The study drew from 20 years of institutional experience from January 2004 through March 2024, capturing patients treated under a fully individualized revascularization philosophy. Bypass was selected in just 22% of cases, with endovascular intervention used for the remainder, reflecting a patient-by-patient decision-making framework grounded in clinical presentation, comorbidities, anatomic characteristics and autologous vein graft availability.
In practice, that individualization played out across a wide clinical spectrum. “There were patients who had complex anatomy and had endovascular revascularization, and there were patients who had COPD and CKD who had bypass,” said Dosluoglu.
On unmatched analysis, the bypass group fared better than those who underwent endovascular-first revascularization. But when patients were propensity-matched for comorbidities, the gap narrowed considerably, with outcomes proving comparable between the two strategies despite residual differences in disease complexity and patient age that persisted even among matched pairs.
A particularly striking finding from the matching process itself illuminated just how different the two patient populations tend to be. Only 21% of patients in the endovascular group could be successfully matched to bypass patients, compared to 72% of patients in the open surgery group — a disparity reflecting how profoundly comorbidity burden shapes real-world treatment selection.
“The overall experience suggests that patients who were elected for bypass did better than patients who had endovascular first,” said Dosluoglu. “However, when matched for comorbidities, we found that the outcomes aren’t that different, despite the remaining differences in matched groups such as complexity of disease and age.”
The findings carry practical implications for how CLTI programs are structured. Rather than defaulting to a specialty-driven or reimbursement-influenced approach, the data support a patient-centered model in which each modality is deployed where it fits best.
“The optimum revascularization should not be determined by the individual provider’s specialty or type of reimbursement but should be very much centered on the individual patient,” said Dosluoglu. “Bypass has a definite role in these patients and it’s probably appropriate as the first line in about 20% of patients in our experience, which involves a vascular surgeon-only practice with no financial gain with either approach.”

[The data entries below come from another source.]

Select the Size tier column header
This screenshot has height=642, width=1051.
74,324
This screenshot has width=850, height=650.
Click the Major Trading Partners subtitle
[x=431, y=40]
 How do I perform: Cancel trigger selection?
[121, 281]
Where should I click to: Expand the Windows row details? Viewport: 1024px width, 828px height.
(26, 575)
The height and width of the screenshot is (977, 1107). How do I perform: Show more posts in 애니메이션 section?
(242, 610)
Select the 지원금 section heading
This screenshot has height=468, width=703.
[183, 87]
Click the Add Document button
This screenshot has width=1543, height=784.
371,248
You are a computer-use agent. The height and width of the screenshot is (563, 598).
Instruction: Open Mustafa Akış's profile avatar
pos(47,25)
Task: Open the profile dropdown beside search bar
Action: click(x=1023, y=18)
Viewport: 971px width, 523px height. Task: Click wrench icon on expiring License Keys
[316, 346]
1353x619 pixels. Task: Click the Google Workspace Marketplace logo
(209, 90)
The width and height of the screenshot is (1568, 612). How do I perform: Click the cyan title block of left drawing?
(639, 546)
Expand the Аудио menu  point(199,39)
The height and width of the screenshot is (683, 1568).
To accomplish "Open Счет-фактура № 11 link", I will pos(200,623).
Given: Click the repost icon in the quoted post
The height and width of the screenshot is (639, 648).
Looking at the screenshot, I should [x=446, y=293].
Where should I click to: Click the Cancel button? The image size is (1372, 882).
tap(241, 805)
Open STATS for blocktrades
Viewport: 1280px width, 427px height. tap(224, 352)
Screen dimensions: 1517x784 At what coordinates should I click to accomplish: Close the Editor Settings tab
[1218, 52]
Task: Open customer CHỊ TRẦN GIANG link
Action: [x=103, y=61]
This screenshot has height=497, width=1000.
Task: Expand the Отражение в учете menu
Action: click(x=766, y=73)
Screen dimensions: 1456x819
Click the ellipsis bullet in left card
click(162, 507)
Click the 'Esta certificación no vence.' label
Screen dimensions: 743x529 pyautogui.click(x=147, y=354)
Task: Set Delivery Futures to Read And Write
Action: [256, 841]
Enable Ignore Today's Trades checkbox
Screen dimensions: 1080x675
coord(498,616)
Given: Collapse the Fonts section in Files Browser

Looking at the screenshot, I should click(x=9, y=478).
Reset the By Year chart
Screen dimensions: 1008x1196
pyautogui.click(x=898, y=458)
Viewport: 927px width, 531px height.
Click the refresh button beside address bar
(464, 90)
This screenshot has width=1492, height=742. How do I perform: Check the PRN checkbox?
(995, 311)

While that 20% figure may not translate uniformly across all centers, it offers a working benchmark that any CLTI program can use to gauge whether it’s performing too many or too few bypass procedures. Dosluoglu argued that the field needs to broaden how it measures success in this patient population.
“We need more studies on patient-centric outcomes such as quality of life, wound healing and maintenance of independent living rather than just amputation-free survival,” said Dosluoglu. He added that the impact of reimbursement structures on outcomes also warrants dedicated study.
“Deciding on the optimum revascularization strategy is a highly individualized process and open versus endovascular versus hybrid options aren’t competitive but complementary,” said Dosluoglu. “Treat the patient, with the least damage and maximum benefit.”